Los Angeles Times: Mitt Romney's conservative roots may lie in Mormon faith
LOS ANGELES - When the bottom fell out of the real estate market, Jason and Liz Anderson reached out to the institution they trusted most: the Mormon Church.
Meeting with their bishop in Rancho Cucamonga, they laid out the problem: Although Jason was working two jobs, he was barely earning enough to make ends meet.
The bishop "was really open and loving," Liz recalled. But it was tough love. "We're not going to pay bills. We can't pay your mortgage," she recalled him as saying. He offered food assistance and a blessing.
The Andersons said it never occurred to them to seek government assistance, although with two young children and a monthly income that had dwindled to $1,200, they surely would have qualified for food stamps.
That worldview, focused on church and not government, is part of the culture of American Mormonism, paradoxically rooted in both self-reliance and communitarian idealism. It may help explain the roots of Mitt Romney's conservatism, which in many ways mirrors the beliefs of the Church of Jesus Christ of Latter-day Saints.
When Romney said in a secretly recorded video that 47 percent of Americans lacked personal responsibility and believed they deserved government entitlements, it reflected a conservative political view rooted in the idea that freedom demands responsibility.
But it also may reflect his history as a Mormon bishop, whose duties included giving the needy among his flock a hand up - but never a mere handout.
Two-thirds of American Mormons describe themselves as politically conservative and only 8 percent as liberal, according to a recent survey by the Pew Forum on Religion and Public Life.

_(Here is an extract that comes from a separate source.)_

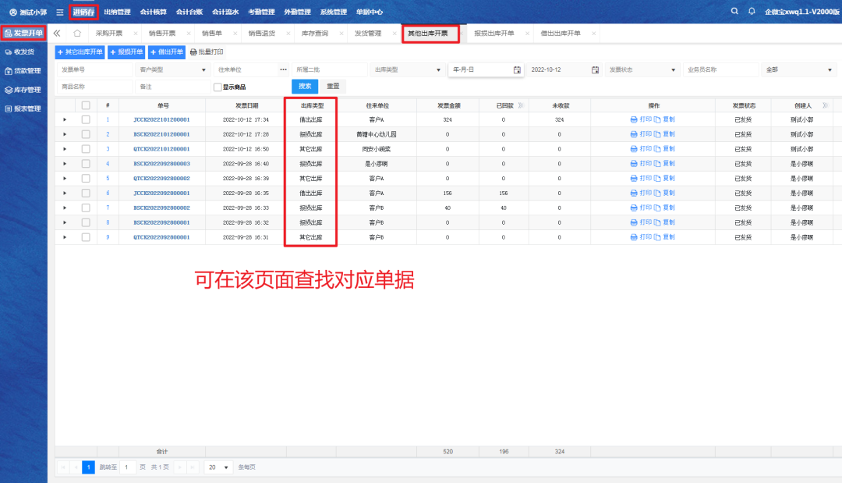Go to the home tab icon
This screenshot has height=483, width=842.
(77, 34)

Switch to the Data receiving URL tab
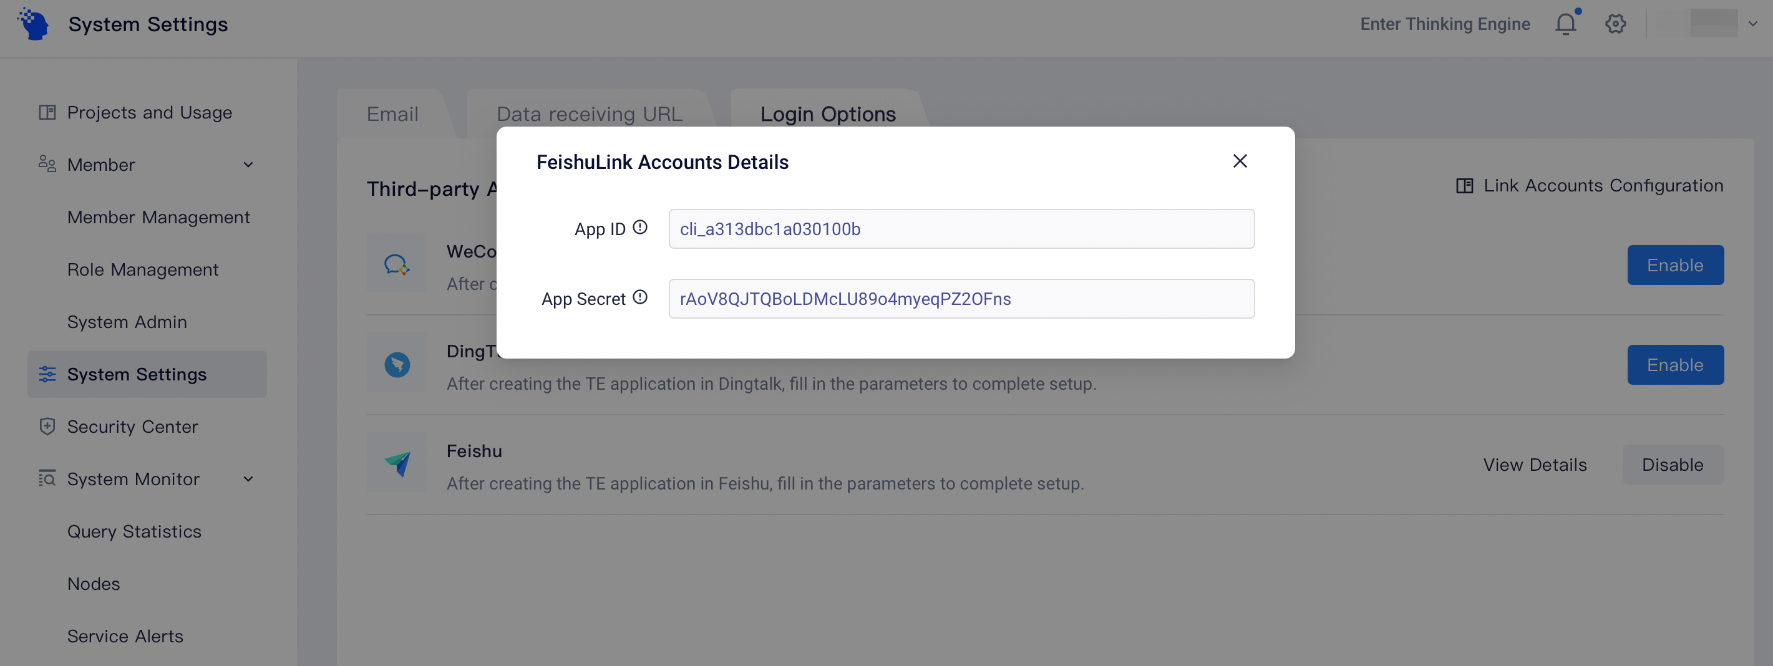(589, 114)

Nearly three-quarters lean Republican. Mormons are significantly more conservative, on balance, than evangelical Christians, the religious group most identified with the political right in this country.

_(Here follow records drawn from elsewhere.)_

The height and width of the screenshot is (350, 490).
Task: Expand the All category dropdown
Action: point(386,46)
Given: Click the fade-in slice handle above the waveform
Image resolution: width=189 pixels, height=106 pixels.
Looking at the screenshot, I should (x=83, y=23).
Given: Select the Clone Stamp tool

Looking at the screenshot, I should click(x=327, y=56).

But Mormon conservatism differs from its evangelical counterpart. It can be more pragmatic, more flexible. It springs from different sources, some theological, some rooted in the Mormons' rugged pioneer history. Those steeped in Mormon culture can hear echoes of it in Romney's political rhetoric, although he generally avoids explicit mentions of his faith.
"You know . when an active LDS person like myself sees Romney, hears him talk, sees his family, you recognize that. He looks and sounds like one of us," said Lowell Brown, a health care lawyer in Los Angeles who blogs on conservative issues.

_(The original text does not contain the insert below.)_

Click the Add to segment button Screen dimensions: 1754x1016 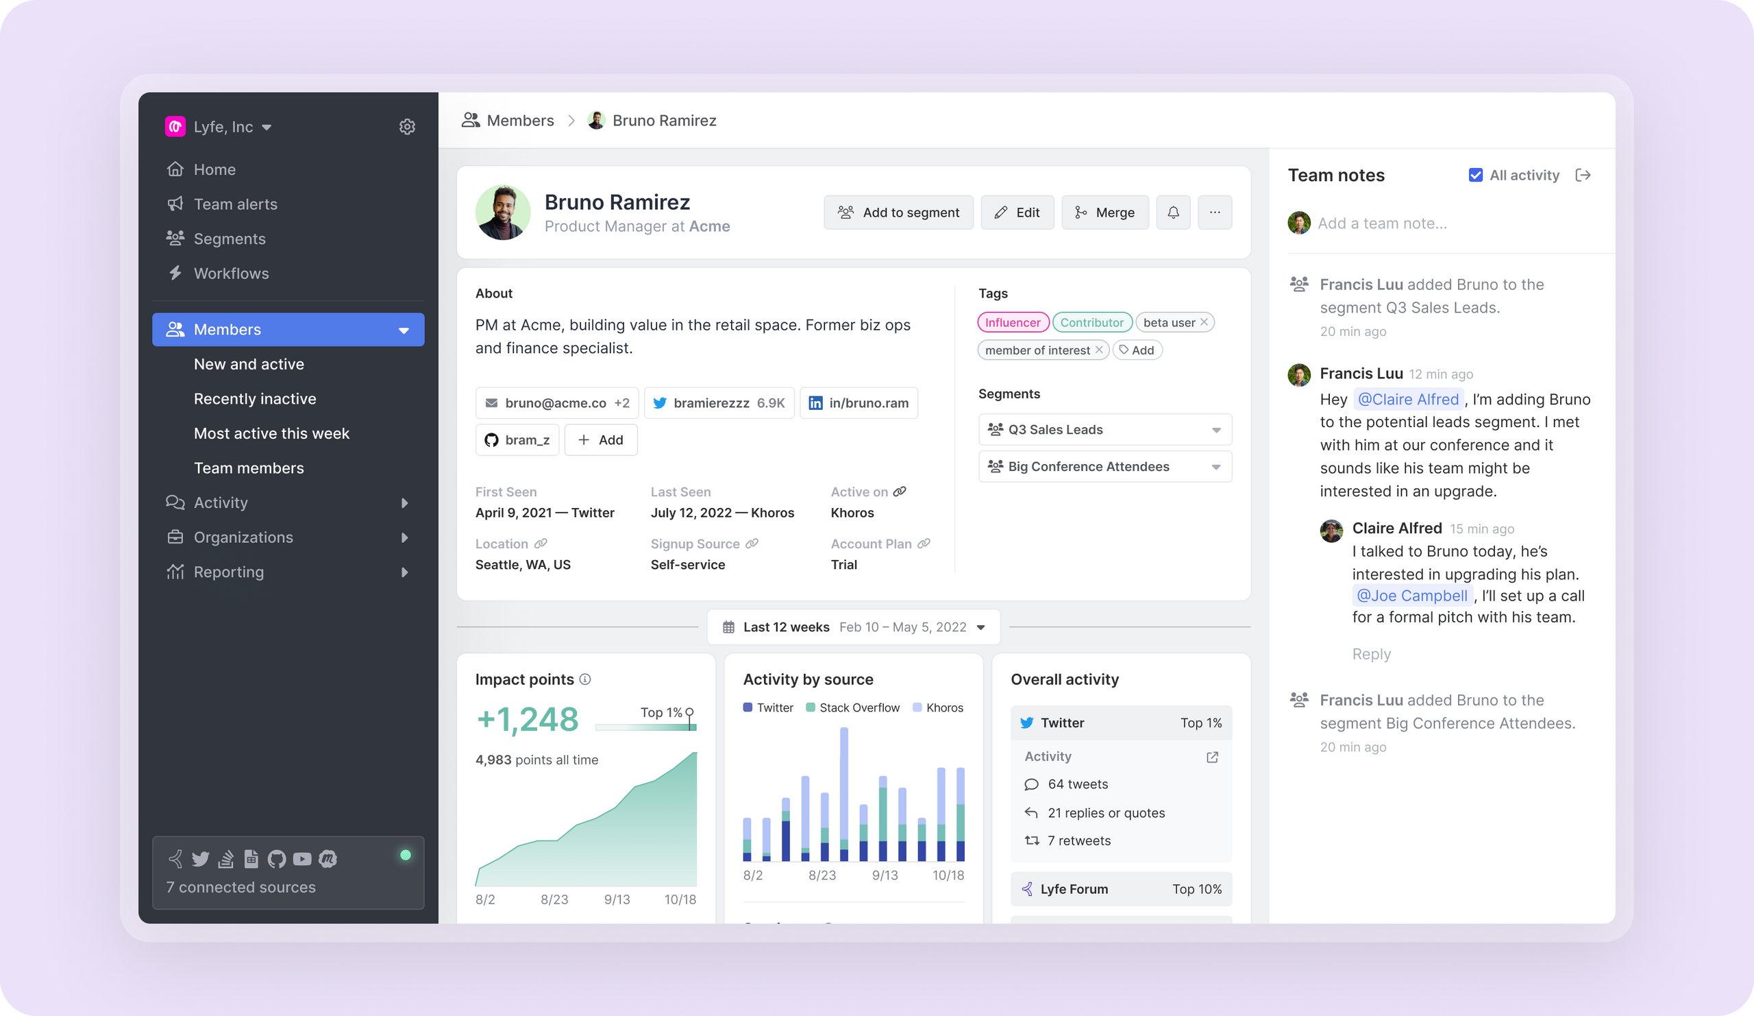click(x=898, y=212)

Romney is not in lock step with his fellow Mormons on all issues, and he has shown a willingness to take positions at odds with LDS doctrine, as when he took a stance in favor of abortion rights. (He now espouses anti-abortion views similar to those of his church.) But it is difficult to fully understand him without grasping how his faith and its unique culture play out in political belief.
Mormons have not always been associated with the Republican Party - far from it. The first GOP platform in 1856 was devoted to an attack on "those twin relics of barbarism - polygamy and slavery."
There was only one major group practicing polygamy in the United States at the time: the Latter-day Saints.
Republican hostility faded after the church banned "plural marriage" in 1890. The church had a friend in California Republican Sen. Leland Stanford, an industrial tycoon whose transcontinental railroad had crossed Utah. After Utah became a state, church leaders actively encouraged a healthy competition between the Democratic and Republican parties.
From the start, the young Mormon society showed a streak of communal utopianism. Leader Brigham Young encouraged the establishment of cooperative ventures in which whole towns had communally owned property, according to Paul Edwards, editor of the church-owned Salt Lake City newspaper, the Deseret News.
The church eventually developed its own welfare system, with farms that stocked food warehouses for the poor.